On Thursday, Beijing’s Politburo Standing Committee officially wove a new National Security law into Hong Kong’s constitution, taking advantage of a loophole requiring Hong Kong to always have a national security law on its books. Many have decried the move as a crossing of the Rubicon – that Beijing no longer cares about placating its western “allies” as it cracks down on freedoms in territories it claims.
The FX activity was driven by concerns about US sanctions, and the possibility that the US will immediately move to revoke Hong Kong’s “special status”, which allows it more favorable trade treatment and other advantages over mainland China. US Secretary of State Pompeo warned that he had recommended to Congress that HK is no longer independent from Beijing.
Some popular money exchange shops in Tsim Sha Tsui, Central and Wan Chai areas even ran out of USD on Thursday evening, forcing some people to trade their dollar-pegged HKD for GBP, JPY, CHF, AUD and NZD instead.

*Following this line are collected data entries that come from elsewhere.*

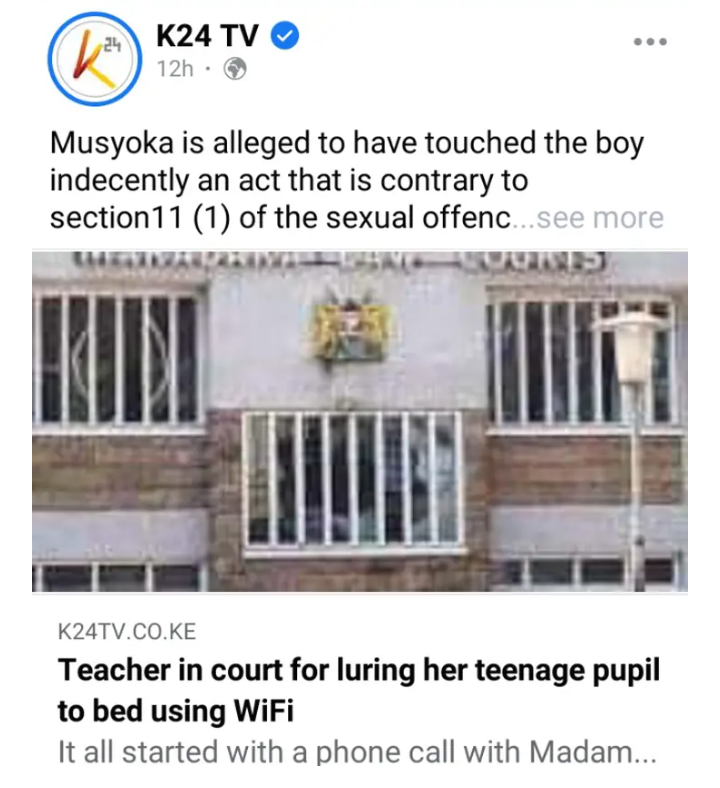Click the It all started description text
720x788 pixels.
tap(357, 752)
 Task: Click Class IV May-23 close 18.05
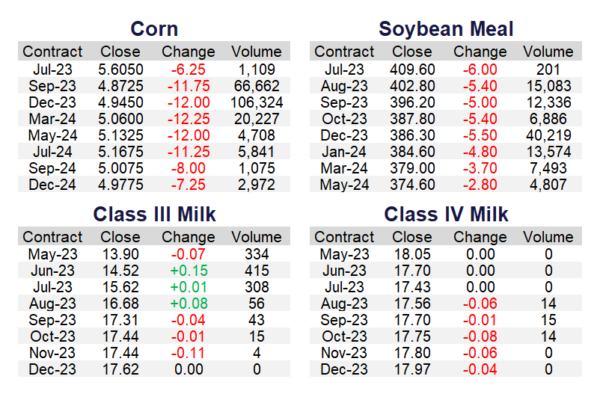click(412, 254)
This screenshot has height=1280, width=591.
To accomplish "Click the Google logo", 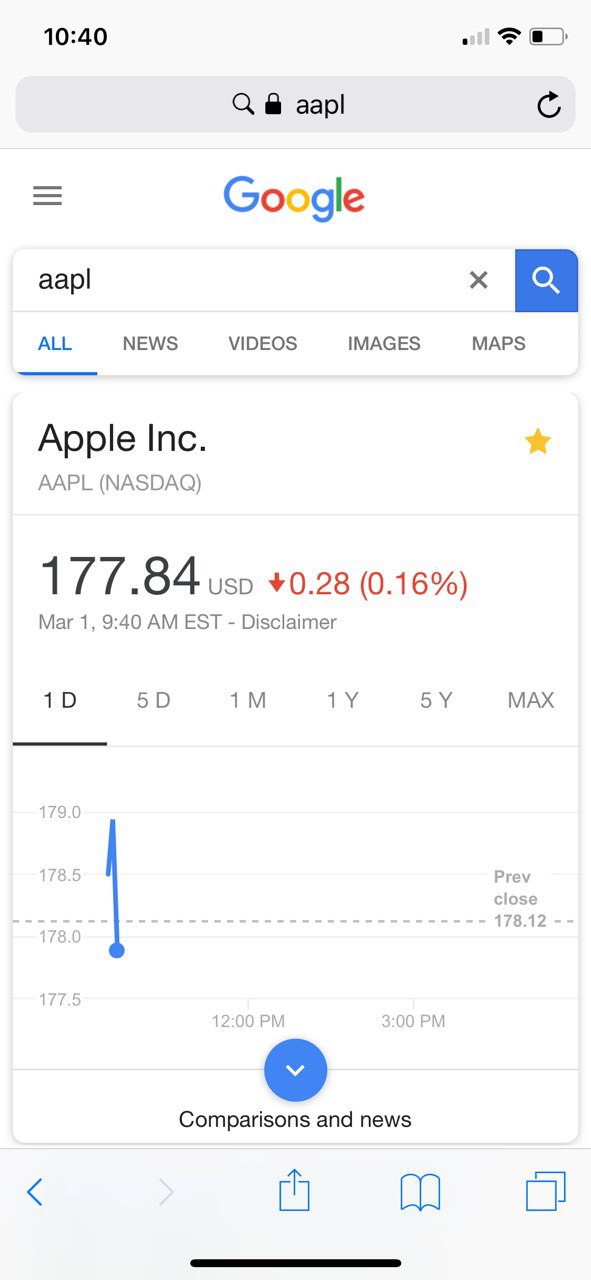I will pyautogui.click(x=294, y=198).
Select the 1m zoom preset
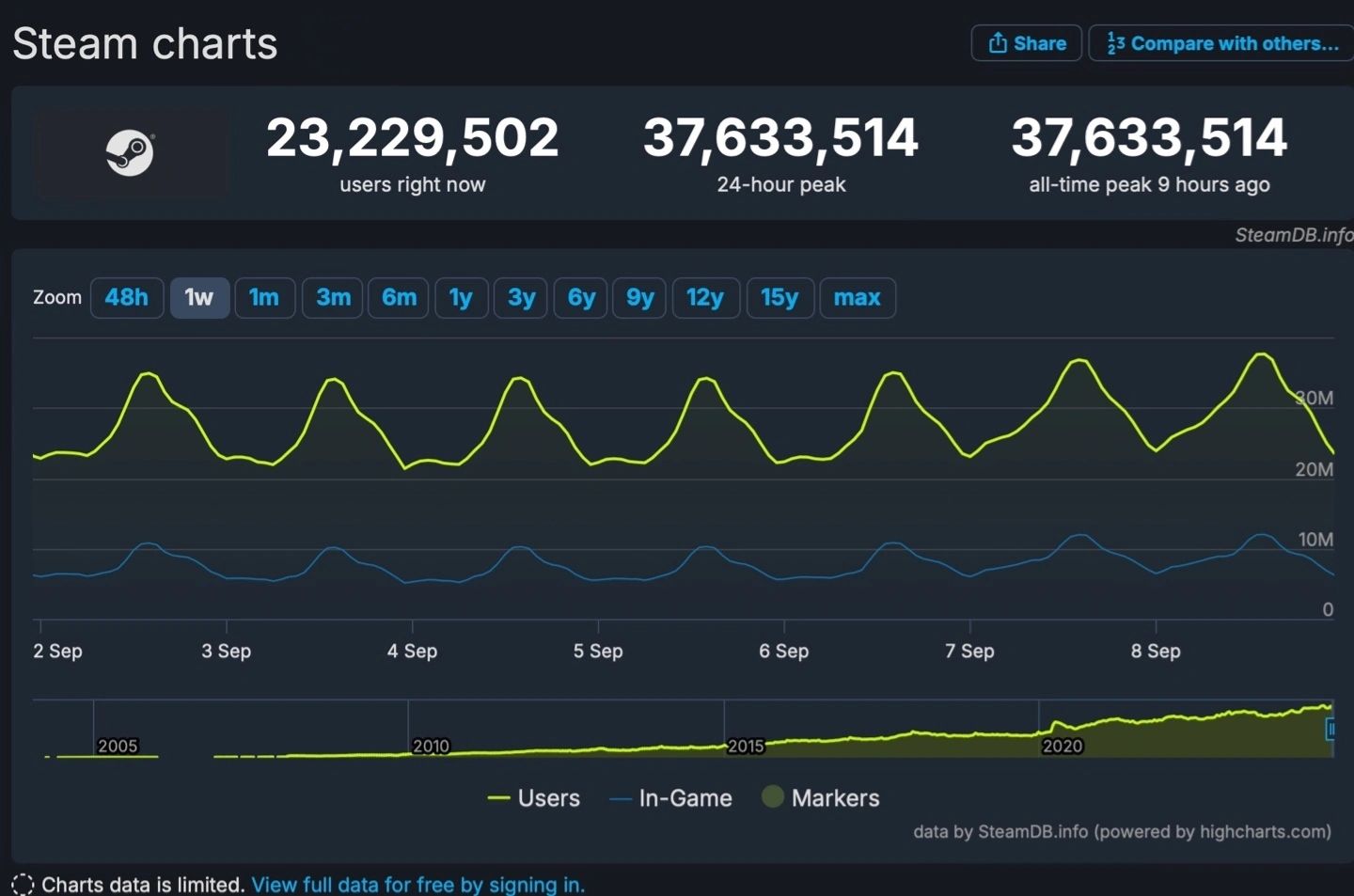The width and height of the screenshot is (1354, 896). 264,297
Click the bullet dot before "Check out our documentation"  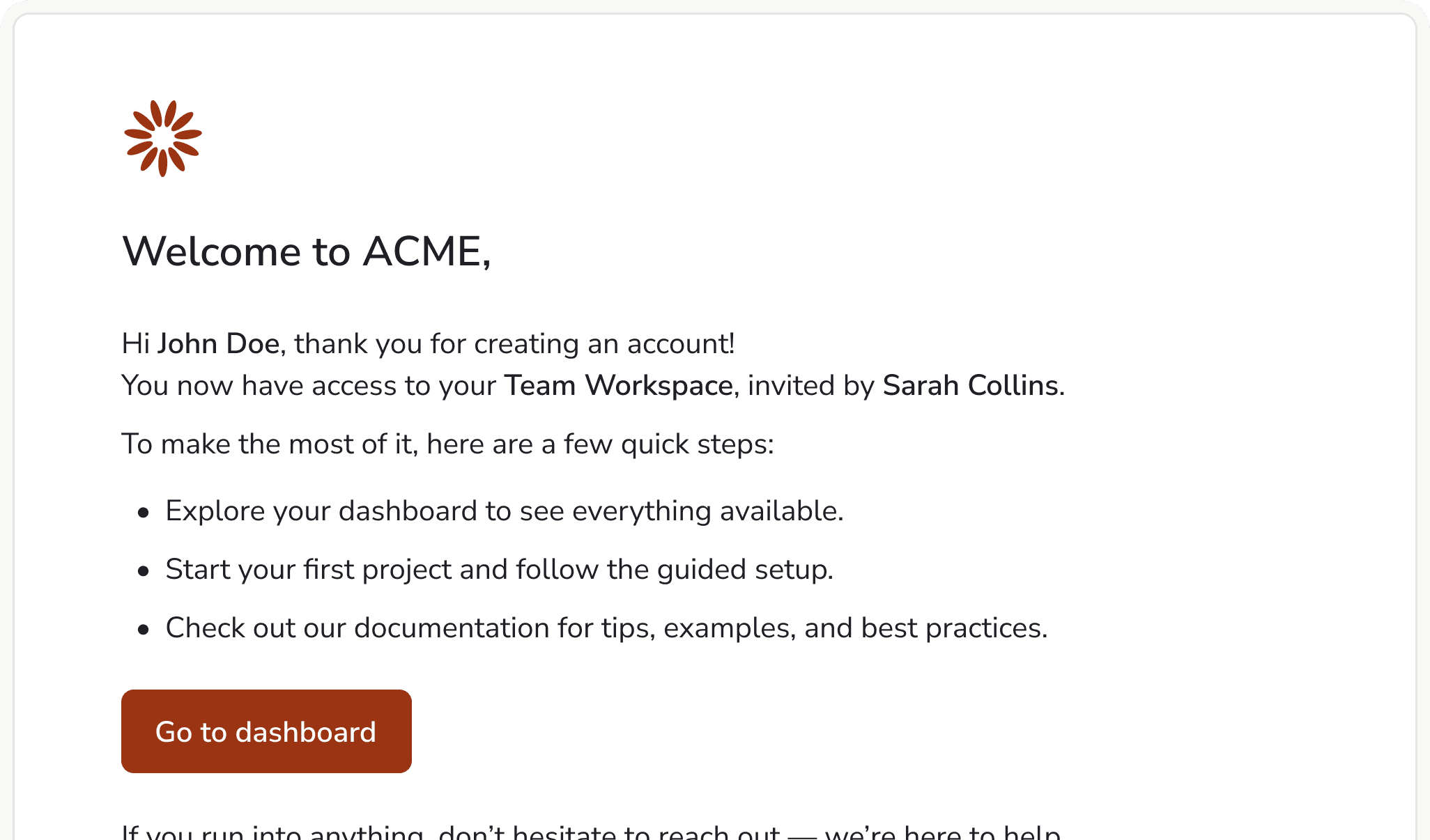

Though spot HKD is trading toward the strong end of its band Friday as the dollar weakens against the euro and several other major rivals, Kyle Bass’s bet against the currency peg, which critics once slammed as absurd and unlikely to pay off, is becoming increasingly popular as a trade as derivatives markets price in growing expectations for depreciation.
Meanwhile, HK executive Carrie Lam (known to her many detractors as “Piglet”, a reference to the character from “Winnie the Pooh”, published a notice in almost all Chinese-language papers in the city calling on citizens “not to fear” the national security law, insisting it would only target a “small minority” of “criminals”.
Carrie Lam to fellow citizens of Hong Kong, minus readers of Apple Daily: Fear not, national security laws will only target a small minority of criminal acts and activities, as well as the foreign interference that has stirred up unrest.@natashakhanhkhttps://t.co/o9YfuLWNsp
— Jonathan Cheng (@JChengWSJ) May 29, 2020
We imagine this trend isn’t over yet. Let’s hope Hong Kong has enough foreign reserves to stave off a wider banking crisis.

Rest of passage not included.